> Set task: Could you copy the rows from the line containing "You are a GUI" through the last row, substituting "screen capture" for "screenshot" and leaving everything else unchanged? Leave out the pictures.
::: Material to process
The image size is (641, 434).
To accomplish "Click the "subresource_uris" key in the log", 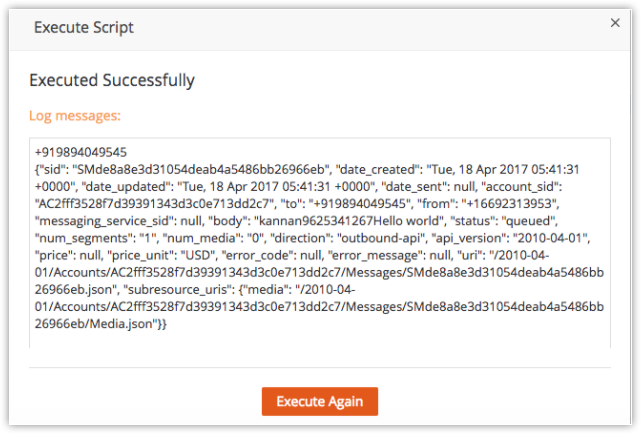I will [x=178, y=290].
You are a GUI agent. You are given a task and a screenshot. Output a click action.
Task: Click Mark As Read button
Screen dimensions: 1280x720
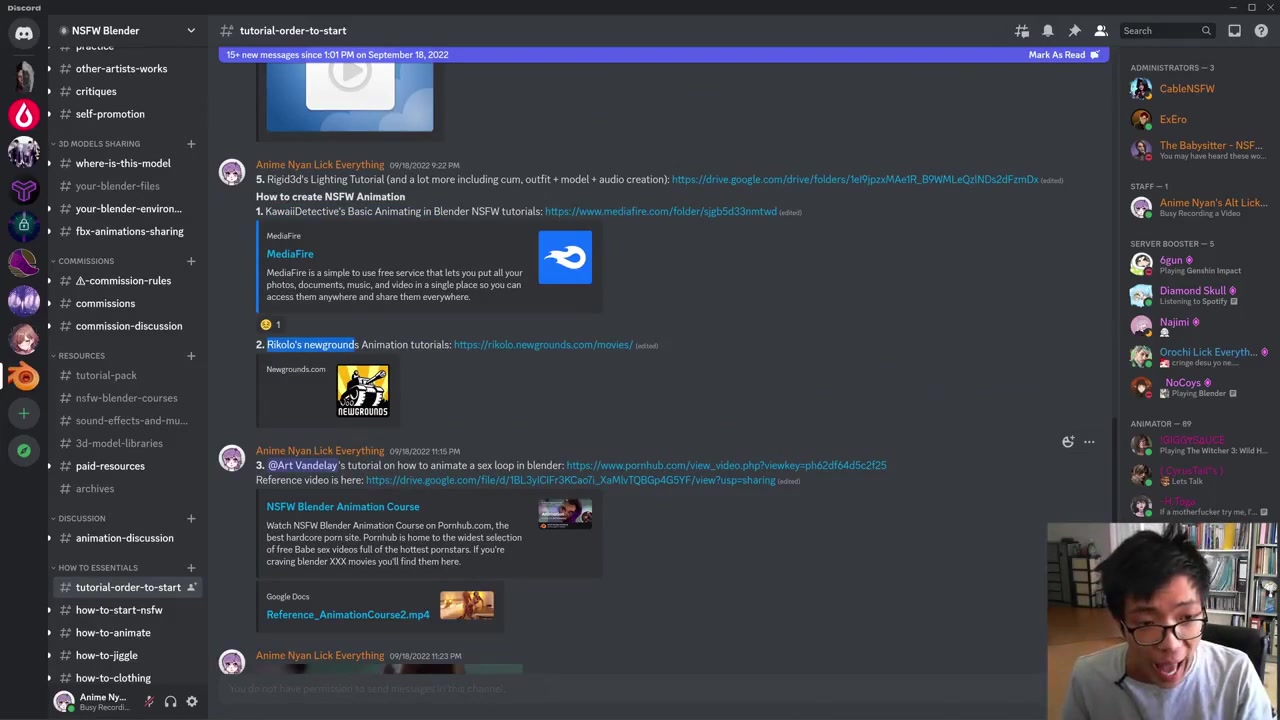1063,55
::::::
> Exercise answer:
You are a GUI agent. You are given a task and a screen capture. Output a click action.
Task: Click Mark As Read button
Screen dimensions: 1280x720
1063,55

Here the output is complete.